Copy each of the following records exactly as it appears, keeping every line unchanged.

- [Provided records]:
-*-

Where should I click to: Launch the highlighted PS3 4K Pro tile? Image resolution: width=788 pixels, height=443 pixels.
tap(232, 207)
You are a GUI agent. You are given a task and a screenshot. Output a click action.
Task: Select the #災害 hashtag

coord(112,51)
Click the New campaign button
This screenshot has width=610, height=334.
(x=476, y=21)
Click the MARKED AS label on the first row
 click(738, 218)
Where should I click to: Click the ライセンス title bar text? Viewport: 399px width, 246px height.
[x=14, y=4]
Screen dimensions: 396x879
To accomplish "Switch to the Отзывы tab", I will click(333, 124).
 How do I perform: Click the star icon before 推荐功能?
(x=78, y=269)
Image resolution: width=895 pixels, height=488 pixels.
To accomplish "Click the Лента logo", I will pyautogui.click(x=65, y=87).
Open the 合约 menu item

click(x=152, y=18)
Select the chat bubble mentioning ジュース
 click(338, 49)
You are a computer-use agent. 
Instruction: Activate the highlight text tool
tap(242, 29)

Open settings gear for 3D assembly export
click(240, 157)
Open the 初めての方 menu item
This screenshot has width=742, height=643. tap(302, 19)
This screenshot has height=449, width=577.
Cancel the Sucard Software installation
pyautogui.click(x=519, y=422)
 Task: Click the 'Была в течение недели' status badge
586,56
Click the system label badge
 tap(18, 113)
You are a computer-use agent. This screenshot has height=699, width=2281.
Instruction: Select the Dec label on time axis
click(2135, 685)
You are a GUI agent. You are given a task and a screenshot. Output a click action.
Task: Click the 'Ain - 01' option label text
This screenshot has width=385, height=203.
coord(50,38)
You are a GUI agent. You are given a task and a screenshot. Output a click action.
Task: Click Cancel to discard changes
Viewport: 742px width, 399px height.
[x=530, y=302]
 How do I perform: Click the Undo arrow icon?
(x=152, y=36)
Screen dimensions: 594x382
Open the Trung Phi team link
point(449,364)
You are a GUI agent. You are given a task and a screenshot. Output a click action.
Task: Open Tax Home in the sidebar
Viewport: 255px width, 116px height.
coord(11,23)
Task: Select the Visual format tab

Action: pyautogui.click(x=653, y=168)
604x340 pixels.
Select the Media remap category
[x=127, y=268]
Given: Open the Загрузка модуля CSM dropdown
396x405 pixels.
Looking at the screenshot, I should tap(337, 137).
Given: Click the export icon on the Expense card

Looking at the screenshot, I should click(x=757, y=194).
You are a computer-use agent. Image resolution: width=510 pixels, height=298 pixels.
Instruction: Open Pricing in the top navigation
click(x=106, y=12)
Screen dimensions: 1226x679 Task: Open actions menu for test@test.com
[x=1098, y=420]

-*-

- [Result for this task]:
Where should I click to: Launch the highlighted PS3 4K Pro tile? Image resolution: width=788 pixels, height=443 pixels.
tap(232, 207)
You are a GUI agent. You are given a task and a screenshot. Output a click action.
Task: Select the #災害 hashtag

coord(112,51)
Click the New campaign button
This screenshot has width=610, height=334.
(x=476, y=21)
Click the MARKED AS label on the first row
 click(738, 218)
Where should I click to: Click the ライセンス title bar text? Viewport: 399px width, 246px height.
[x=14, y=4]
Screen dimensions: 396x879
To accomplish "Switch to the Отзывы tab", I will click(333, 124).
 How do I perform: Click the star icon before 推荐功能?
(x=78, y=269)
Image resolution: width=895 pixels, height=488 pixels.
To accomplish "Click the Лента logo", I will pyautogui.click(x=65, y=87).
Open the 合约 menu item

click(x=152, y=18)
Select the chat bubble mentioning ジュース
 click(338, 49)
You are a computer-use agent. 
Instruction: Activate the highlight text tool
tap(242, 29)

Open settings gear for 3D assembly export
click(240, 157)
Open the 初めての方 menu item
This screenshot has width=742, height=643. tap(302, 19)
This screenshot has height=449, width=577.
Cancel the Sucard Software installation
pyautogui.click(x=519, y=422)
 Task: Click the 'Была в течение недели' status badge
586,56
Click the system label badge
 tap(18, 113)
You are a computer-use agent. This screenshot has height=699, width=2281.
Instruction: Select the Dec label on time axis
click(2135, 685)
You are a GUI agent. You are given a task and a screenshot. Output a click action.
Task: Click the 'Ain - 01' option label text
This screenshot has width=385, height=203.
coord(50,38)
You are a GUI agent. You are given a task and a screenshot. Output a click action.
Task: Click Cancel to discard changes
Viewport: 742px width, 399px height.
[x=530, y=302]
 How do I perform: Click the Undo arrow icon?
(x=152, y=36)
Screen dimensions: 594x382
Open the Trung Phi team link
point(449,364)
You are a GUI agent. You are given a task and a screenshot. Output a click action.
Task: Open Tax Home in the sidebar
Viewport: 255px width, 116px height.
coord(11,23)
Task: Select the Visual format tab

Action: pyautogui.click(x=653, y=168)
604x340 pixels.
Select the Media remap category
[x=127, y=268]
Given: Open the Загрузка модуля CSM dropdown
396x405 pixels.
Looking at the screenshot, I should tap(337, 137).
Given: Click the export icon on the Expense card

Looking at the screenshot, I should click(x=757, y=194).
You are a computer-use agent. Image resolution: width=510 pixels, height=298 pixels.
Instruction: Open Pricing in the top navigation
click(x=106, y=12)
Screen dimensions: 1226x679 Task: Open actions menu for test@test.com
[x=1098, y=420]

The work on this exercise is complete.